[[ TEXT EXCERPT open ]]

Bold Brands Bounce Back Better - Be Brave

Craig Huntingdon is a successful entrepreneur, who has founded, scaled and exited a number of ventures in addition to a decade at Aldi where, as trading director, he oversaw the rapid growth of one of the UK’s most successful businesses. Craig has now built a portfolio of interests and combines his role as a dedicated Scaleup North East partner with supporting owners and senior management teams to develop strategy and drive growth. Here, he highlights emerging data to identify opportunities for post-pandemic brand development.

www.scaleupnortheast.co.uk

Recent analysis shows that while the 100 biggest global brands grew at nearly six per cent in 2020, the top 75 UK brands declined by 13 per cent. In the same week, I was lucky enough to spend time with Sir Martin Sorrell, a titan in the world of advertising, who suggested that while he expected his worldwide agency to see growth in key markets such as the US, Middle East and Asia, he expected minimal growth from the UK and Europe.

So, what is going on and what can businesses in the UK learn from this to help them grow in 2021?

There is a sense that UK businesses are holding back and are failing to be brave enough at a time of rapid change in consumer behaviour that is being driven by an ambition to protect short-term performance.

This is dangerous and allows competitors to easily accelerate away. In situations of extreme stress, humans are designed for fight or flight. But doing nothing and hoping everything will be OK isn’t a natural option, so why should it be any different for our businesses?

Research has identified the key differences between those brands that have continued to grow throughout the pandemic versus those in decline.

Central to this is presenting your brand in a way that demonstrates a ‘meaningful difference’.

This is further broken down into four key areas: communicate creatively; innovate meaningfully; build brand responsibly; experience uniquely.

We shall explore each in turn. Creativity equals memorability.

A brain processes more than 30 gigabytes of data a day.

When you show it a brand, it sends the information over to the amygdala, which is responsible for our emotions and feelings, so any past experiences will be linked and associated.

This is why, when presented with images, we don’t simply see them at face value, we have all sorts of emotions, feelings and connections attached to them, a phenomenon known as gestalt.

Therefore, to create a truly memorable brand, you need to build these positive associations over time, with expressive creativity and emotional connections.

A gorilla, drumming along to Phil Collins’ ‘In the Air Tonight’, demonstrates how Cadbury used positive association to answer a question that was never asked but succeeds on every measurable level. Fortune favours the brave.

Innovation differentiates by better meeting consumer needs.

It is vitally important these needs are reassessed as many have changed, some unrecognisably, throughout the course of the pandemic.

Consumer behaviour has changed faster recently than at any point in the last 100 years.

[[ TEXT EXCERPT closed ]]

*TASKS*
A – Answer these questions about the brand growth article, marking each answer (i), (ii), (iii):
(i) How long was Craig Huntingdon at Aldi?
(ii) By what percentage did the top 75 UK brands decline in 2020?
(iii) How much data does a brain process each day?
B – Return the passage of the brand growth article starting at "A gorilla, drumming" and ending at "last 100 years.".
C – Carry the brand growth article forward from its final sentence.

[[ STORED DATA open ]]

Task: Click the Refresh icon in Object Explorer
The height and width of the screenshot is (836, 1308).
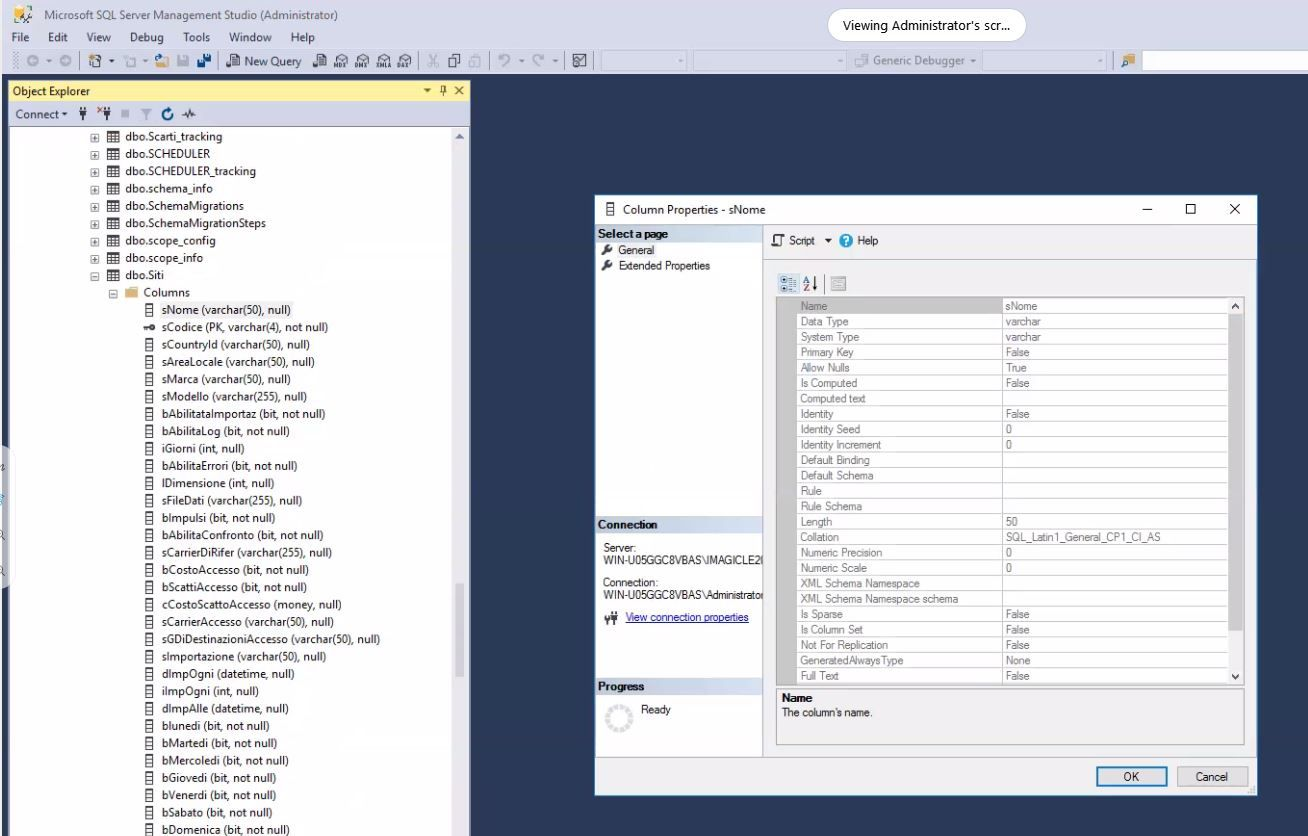Action: coord(167,114)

[[ STORED DATA closed ]]

*ANSWERS TO THE EXERCISES*
A –
(i) A decade
(ii) 13 per cent
(iii) More than 30 gigabytes

B –
A gorilla, drumming along to Phil Collins’ ‘In the Air Tonight’, demonstrates how Cadbury used positive association to answer a question that was never asked but succeeds on every measurable level. Fortune favours the brave.

Innovation differentiates by better meeting consumer needs.

It is vitally important these needs are reassessed as many have changed, some unrecognisably, throughout the course of the pandemic.

Consumer behaviour has changed faster recently than at any point in the last 100 years.

C –
These behaviours, preferences and changing needs look set to stay and have the possibility of making a brand proposition look diluted or even irrelevant.

Innovation should form a substantive part of any brand development plan, primarily to ensure alignment with consumer needs and then to augment digital transformation strategies to improve external engagement with internal systems.

Building your brand responsibly, in an authentic way, is another critical element of driving growth. This would include environmental and social responsibility at a much deeper level than the majority of consumers would have expected pre-pandemic.
Be prepared to articulate your purpose and your ‘why’ more frequently as consumers emotionally connect with this on a level beyond your product or service attributes meeting their needs and, in most cases, this is prioritised above pricing.

With increasing costs, this represents a clear opportunity to protect margins and defend market positioning.

An evolving experience maintains customer connections.

While meeting customer needs is critical, the way you meet them can have a huge multiplier effect.

The customer journey should be mapped out and optimised to ensure there is a positive and memorable difference between how you and your competitors deliver similar products or services.

It’s important this transcends to online and mobile too with user experience and user interface that is in tune with your brand’s customer service aspirations in the physical space.

In summary, if we are to learn from what has successfully maintained the growth of successful brands in the most challenging of times, we need to ensure our proposition to consumers offers a meaningful difference.

Our brand must meet functional and emotional needs, stand out and set trends, and come to mind easily when making a purchasing decision.

By communicating creatively, innovating meaningfully, building responsibly and experiencing uniquely, brands can maintain growth, protect margins and take advantage of slower, less reactive competitors that are focused more on defending a weak position than bravely taking on a new world.